Per Palmström: Okay. Well we’re appointed by the FIE. And really from a formal point of view I would say that our responsibility is to make sure that the competition is run according to the FIE’s rule for how an Olympic games are supposed to be run. And what does that mean then? Well, I would say it’s making sure that we are applying the right rules regarding the ranking. The right fencers are meeting the right fencers.
I mean, the bouts are correctly made and that the timing is respected in everything. We are not the referees because the referees are taking care of the actual bouts and matches. You know, when they start and when it’s over; but up until then and afterwards, also taking care of the result, verifying it, put it into the competition and making it smoothly and the running of the competition smoothly.
Serge: In the last interview that we did, I interviewed Ion Pop. Now he’s the technical director for the FIE. How do those roles differ? How does it differ from what he does and what you do?
Per Palmström: Okay. Eon Pop is employed by the FIE. I’m not. And we’re a group of people in the Director Technique or the DTS, we normally say. We’re just appointed for a specific competition. We have the right for this competition, for instance, to give warnings and black cards to people who doesn’t behave on the competition venue and so on. So Pop hasn’t.
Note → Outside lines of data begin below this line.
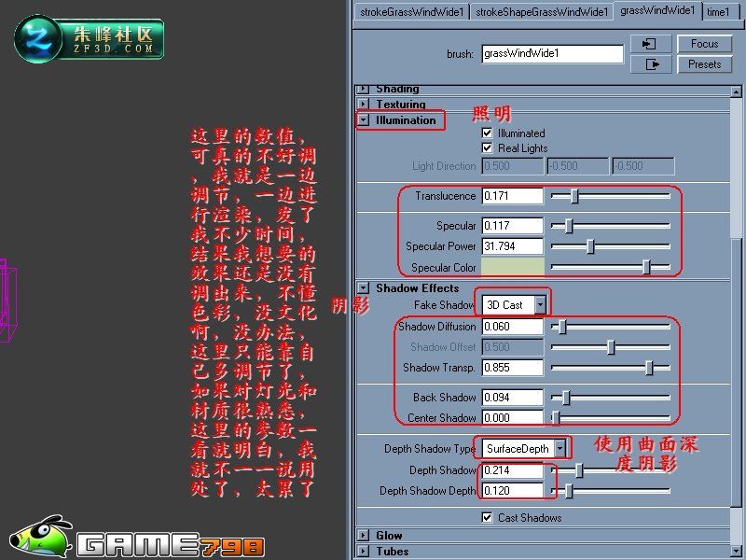
Task: Toggle the Illuminated checkbox
Action: click(x=487, y=133)
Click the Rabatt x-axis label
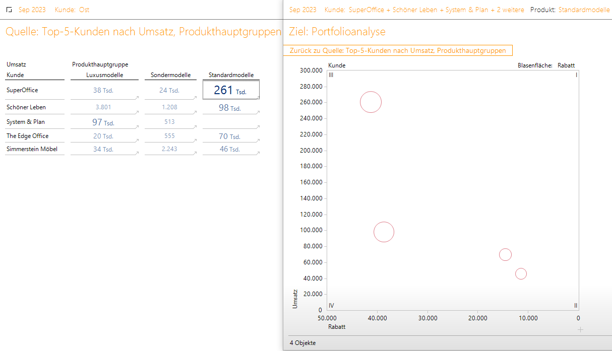This screenshot has width=612, height=351. tap(336, 327)
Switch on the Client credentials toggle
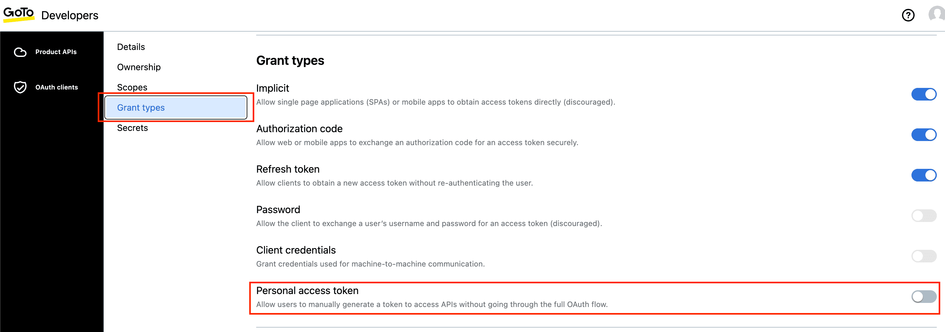This screenshot has width=945, height=332. click(x=924, y=256)
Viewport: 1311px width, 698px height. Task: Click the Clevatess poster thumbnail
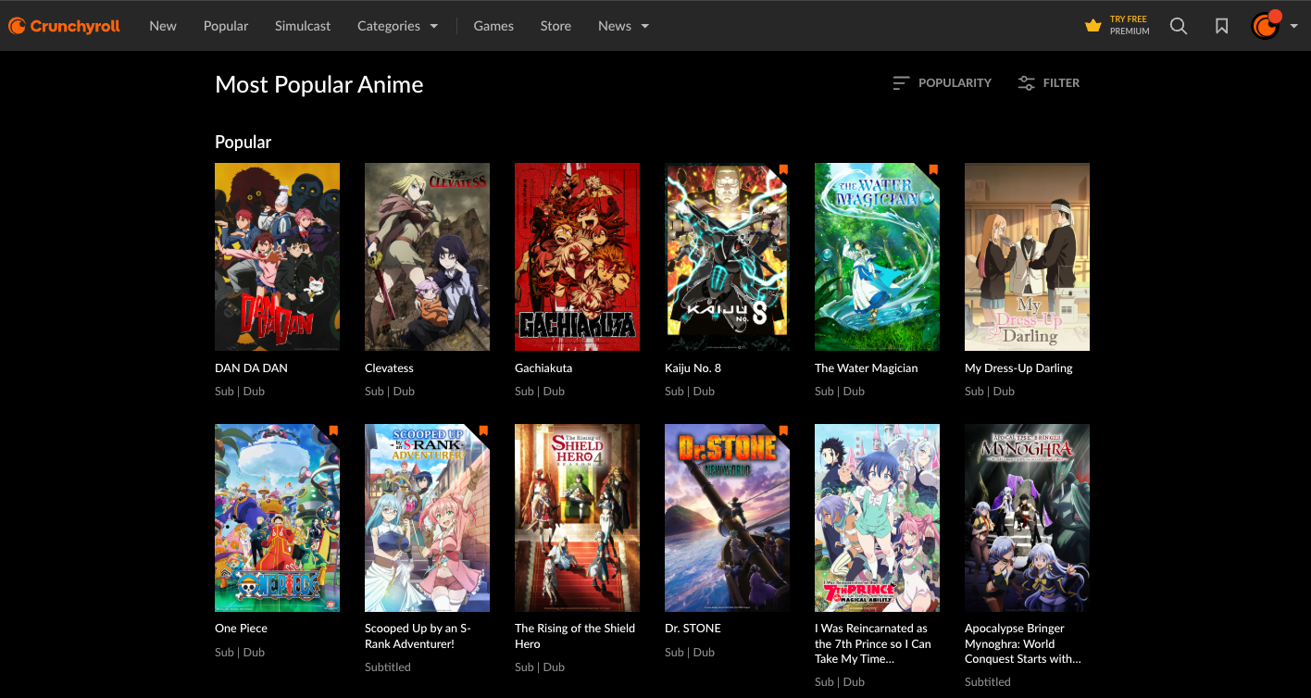pyautogui.click(x=427, y=256)
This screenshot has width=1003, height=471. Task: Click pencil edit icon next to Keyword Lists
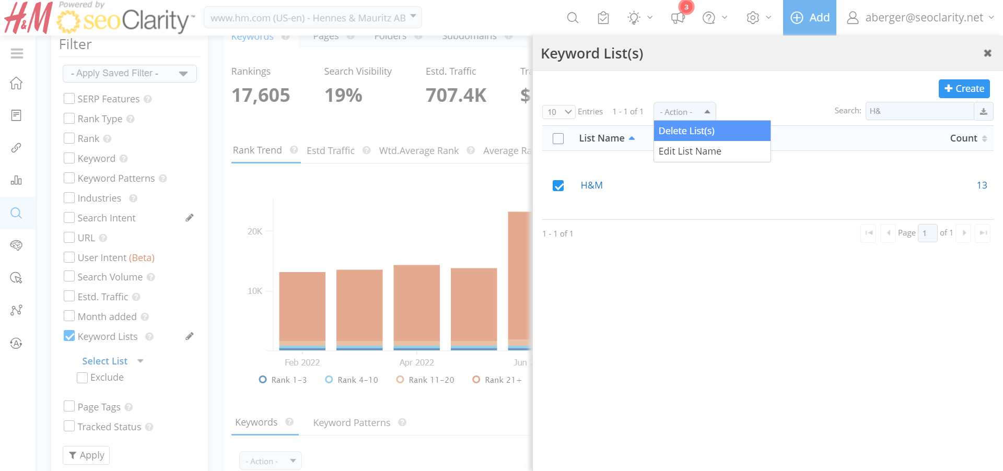(x=190, y=336)
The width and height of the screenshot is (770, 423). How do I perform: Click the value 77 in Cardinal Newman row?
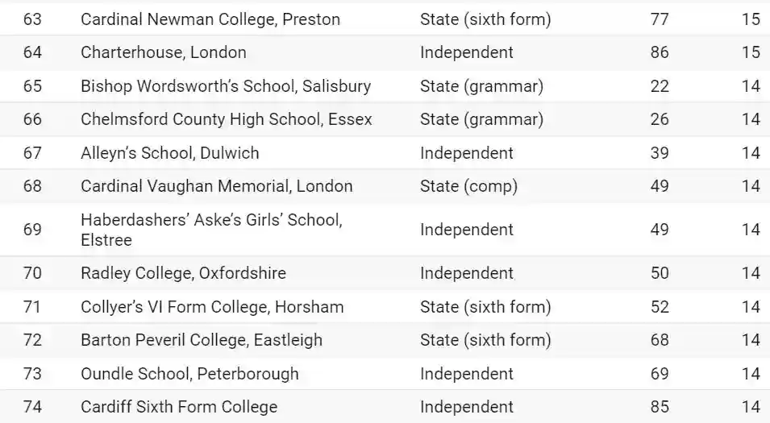click(660, 19)
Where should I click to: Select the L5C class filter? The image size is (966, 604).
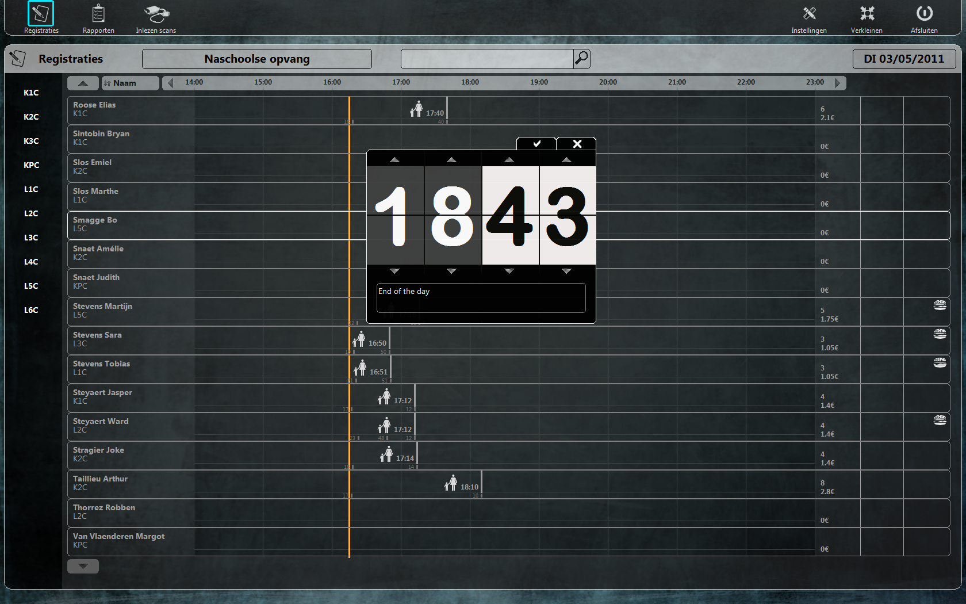click(x=31, y=286)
He is more like in charge of everything up until the competition starts. Helping the local organizer, making sure that the installations are correct and things like that. And Pop is also engaged, of course, in the development of fencing in the world with the different fencing centers and so on. So it’s completely different roles, even though I realize that the wording and the names are a bit similar.
Serge: So as I said in the beginning of the interview, we’re in Beijing for a two part event here. We have a world championship, which are the two events that have been fence that will not be at the Olympic Games, in this case women’s team epe and men’s team foil. And we’ve completed those events. And today we’re having what we’re calling the Olympic test event, which is, I understand, not an event where there are points or qualifications going on but it’s an opportunity – in this case it’s men’s individual foil – we have an opportunity to test all the different various factors that will go into this Olympic venue when the actual fencing begins. Do I have that right?
Per Palmström: That’s correct. I mean, sometimes during the competition on Friday and Saturday, which actually was the world championship; we tended to, I shouldn’t say, forget it but to us it was all like a big test because we are on the right venue with the right equipment and all that. But those were really world championships. And this is, today is really the test event. But it has, of course, been very good tests, all three events that we have had here this weekend.
Serge: So since we’re nearly complete with three days of good strong fencing here at this Olympic venue; how does it look? And how does it seem?
Per Palmström: I must say, I’m impressed. It looks very good and I’m optimistic that we will have a good Olympic games here. I think the Chinese has impressed me. I have especially worked close to two people, the competition manager, which is the man who’s in charge of the competition from the Chinese point of view, the Beijing Olympic organizing committee point of view. And also a very competent lady who is in charge of the actual venue where we are fencing. And both of them come across as very professional, very knowledgeable. And I have really enjoyed working with them.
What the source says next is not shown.